Uncooked teff is 9% water, 73% carbohydrates, 13% protein, and 2% fat. Cooked teff is 75% water, 20% carbohydrates, 4% protein, and less than 1% fat. A 100 g reference serving of cooked teff provides 101 kcal of food energy, is a rich source of protein, dietary fiber, and manganese, and contains moderate amounts of thiamin, phosphorus, iron, magnesium, and zinc. The fiber content in teff is also higher than in most other cereals.

Teff is gluten free, and a method has been developed to process teff into a flour with a wider range of baking applications, such as for bread and pasta.
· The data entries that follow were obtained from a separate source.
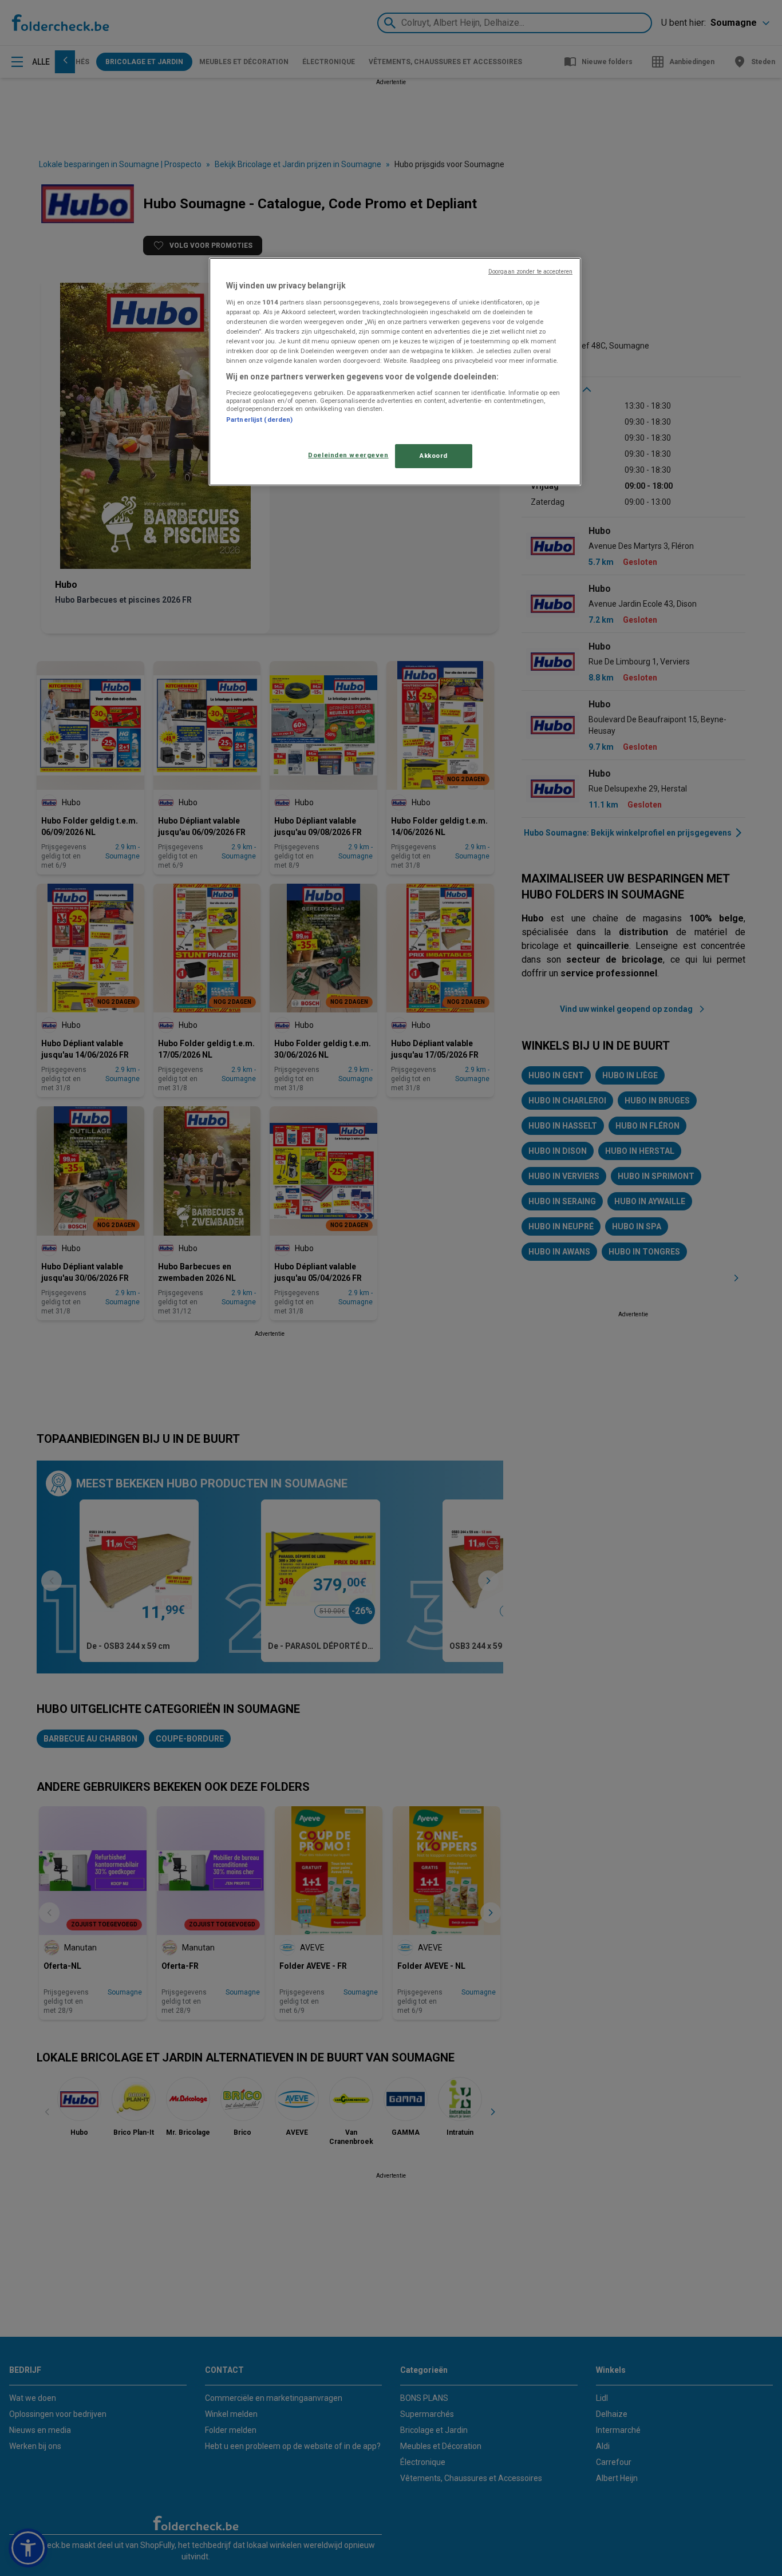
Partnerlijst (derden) (259, 420)
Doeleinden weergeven (348, 455)
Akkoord (434, 456)
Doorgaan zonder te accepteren (530, 271)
| Amino-acid | Concentration in raw teff, in g/16gN |
|---|---|
| Lysine | 3.68 |
| Isoleucine | 4.07 |
| Leucine | 8.53 |
| Valine | 5.46 |
| Phenylalaline | 5.69 |
| Tyrosine | 3.84 |
| Tryptophan | 1.30 |
| Threonine | 4.32 |
| Histidine | 3.21 |
| Arginine | 5.15 |
| Methionine | 4.06 |
| Cystine | 2.50 |
| Asparagine + Aspartic Acid | 6.4 |
| Proline | 8.2 |
| Serine | 4.1 |
| Glutamine + Glutamic Acid | 21.8 |
| Glycine | 3.1 |
| Alanine | 10.1 |

== Patent and bio-piracy ==

In 2003, a Dutch company, Health and Performance Food International (HPFI), paired with the Ethiopian Institute of Biodiversity Conservation to introduce teff to European markets. The agreement was for Ethiopia to provide HPFI with a dozen strains of teff to market globally, and the two entities would split the proceeds. HPFI's CEO, Jans Roosjen, took out two patents on teff in 2003 and 2007, claiming that his way of milling and storing the flour was unique. HPFI went bankrupt in 2009, allowing Roosjen to utilize those patents and the marketing rights for the grain while being freed from the original agreement with Ethiopia. Ethiopia only received 4,000 euros over five years of collaboration. Roosjen sued a Dutch bakery company, Bakels, for patent infringement through selling teff baked goods. The Dutch patent office declared the patent void, stating that the methods used to bake and mix flours were "general professional knowledge". Teff is inherent to Ethiopia's national culture and identity. The government of Ethiopia has expressed intent to hold Roosjen accountable under patent law, and to regain ownership over international markets of its most important food.

== Allergy ==
There is a documented case of a 29-year-old employee at an organic food production facility who was confirmed to be hypersensitive to teff. The allergy developed through oral exposure during routine product sampling (cereal and bread made from teff flour) at the workplace. Within 5 minutes of exposure to the allergen, symptoms such as a burning sensation in the mouth, tongue swelling, and swallowing difficulties appeared. The man described was also found to have an isolated allergy to milk thistle, as well as an allergy to wasp venom and certain raw fruits and vegetables. Given the growing popularity of teff as a substitute for traditional grains in a gluten-free diet, it can be assumed that hypersensitivity to this plant will be diagnosed more and more frequently.